* _WHAT IS EXPECTED_: Every line in the data below that holds "screenshot" should be found and copied.

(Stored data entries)
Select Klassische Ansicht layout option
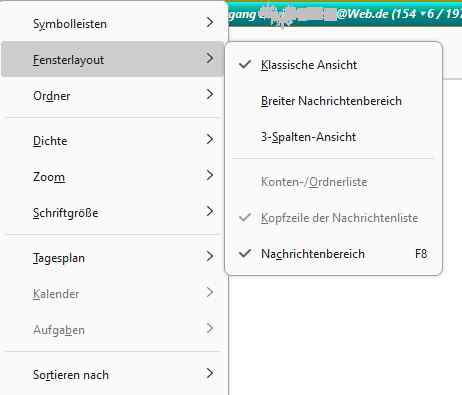Screen dimensions: 462x395 pyautogui.click(x=334, y=65)
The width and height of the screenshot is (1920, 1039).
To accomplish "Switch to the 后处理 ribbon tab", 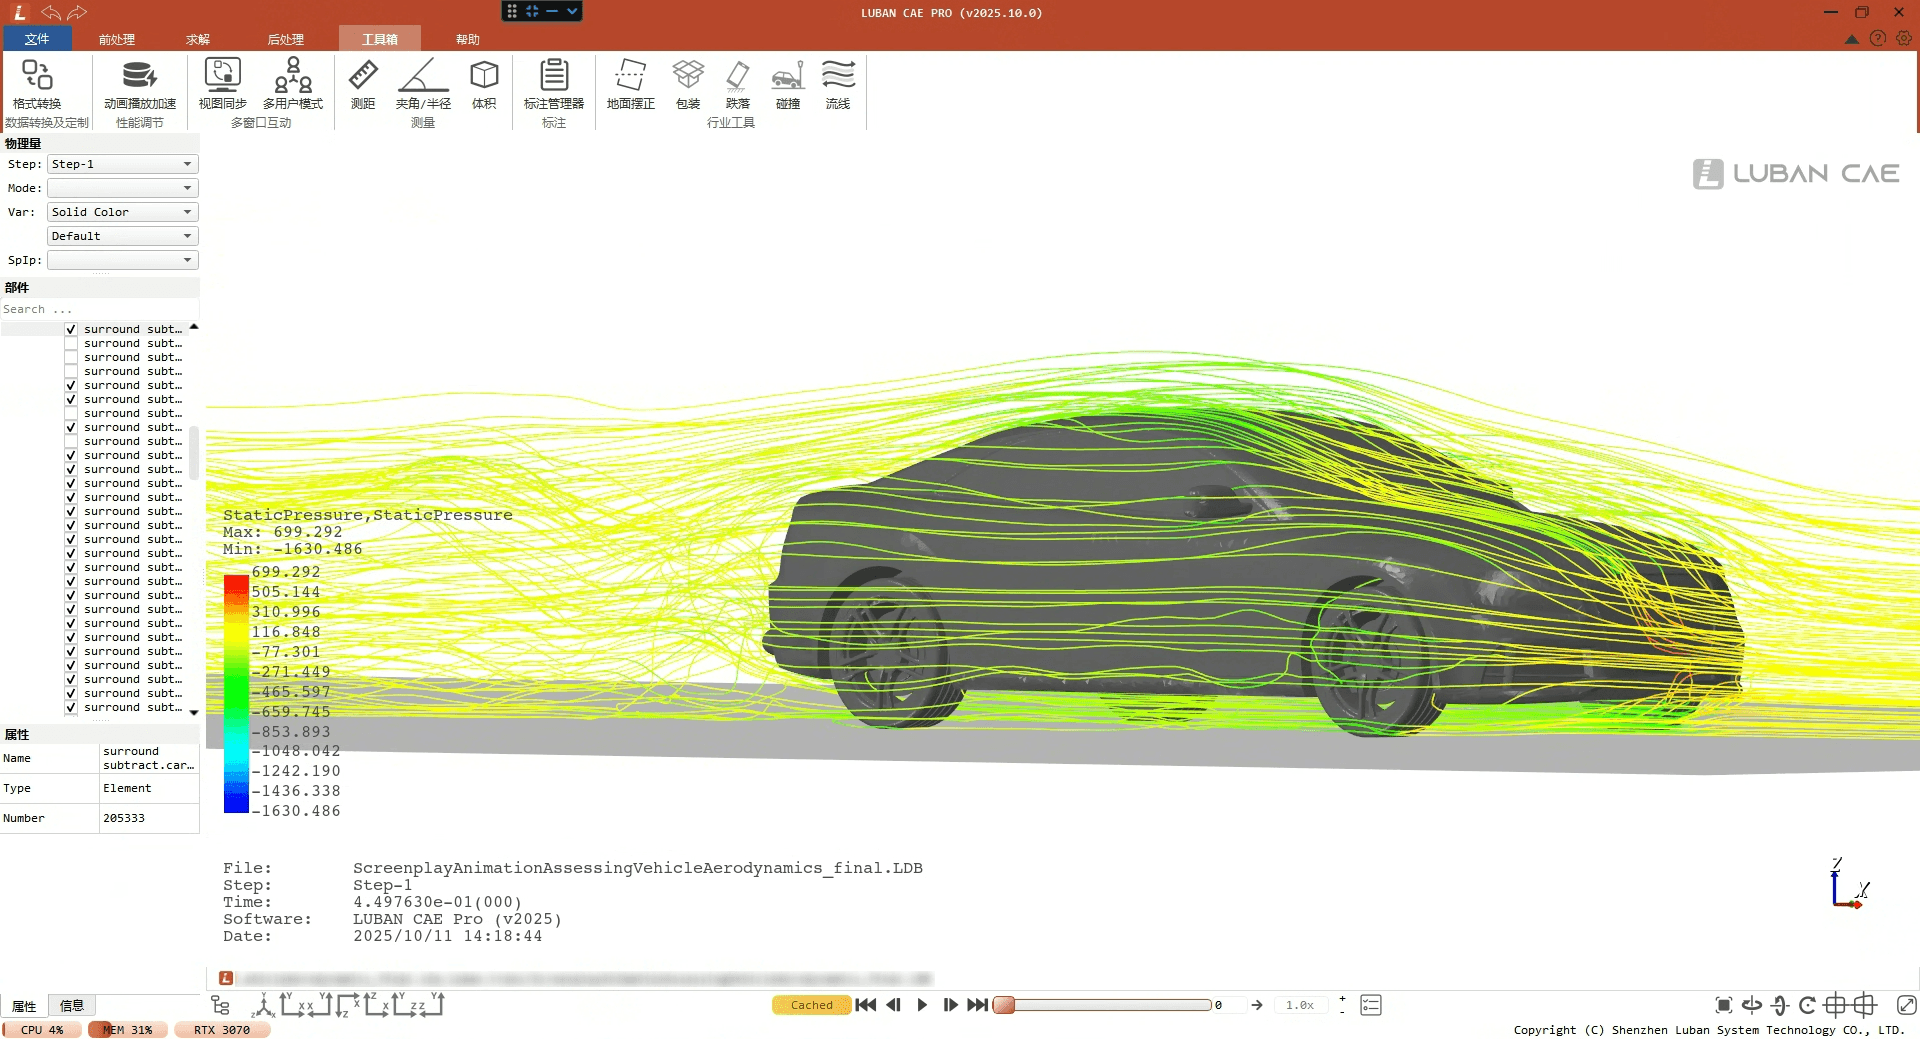I will [x=285, y=39].
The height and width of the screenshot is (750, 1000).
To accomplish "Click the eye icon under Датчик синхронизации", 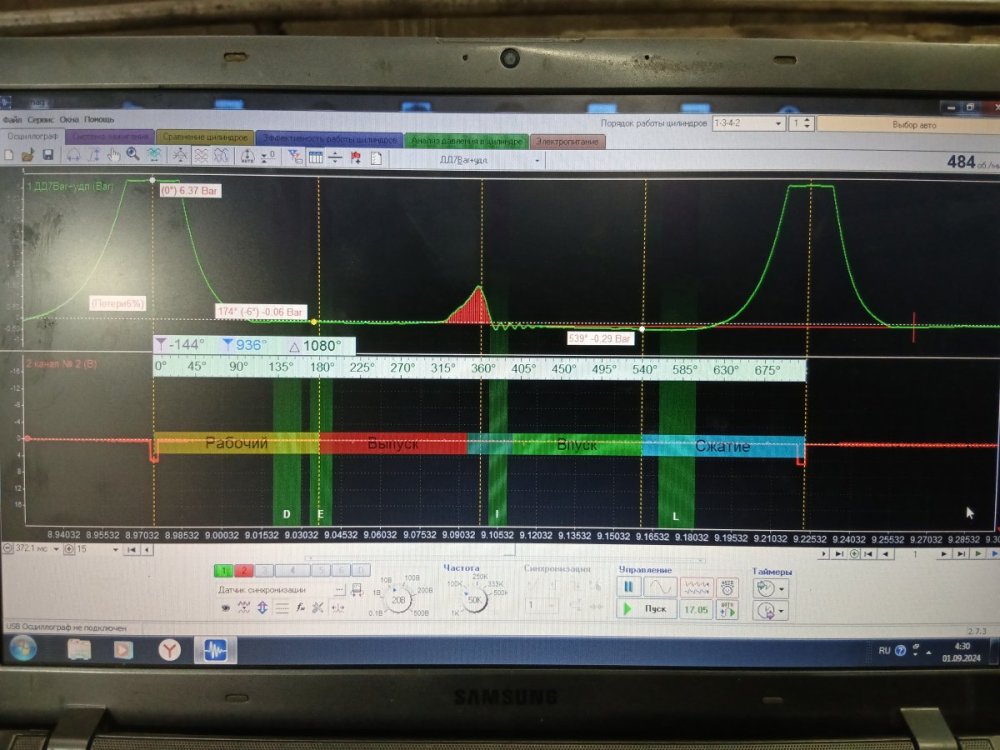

* _RESULT BELOW_:
The width and height of the screenshot is (1920, 1039).
The height and width of the screenshot is (750, 1000).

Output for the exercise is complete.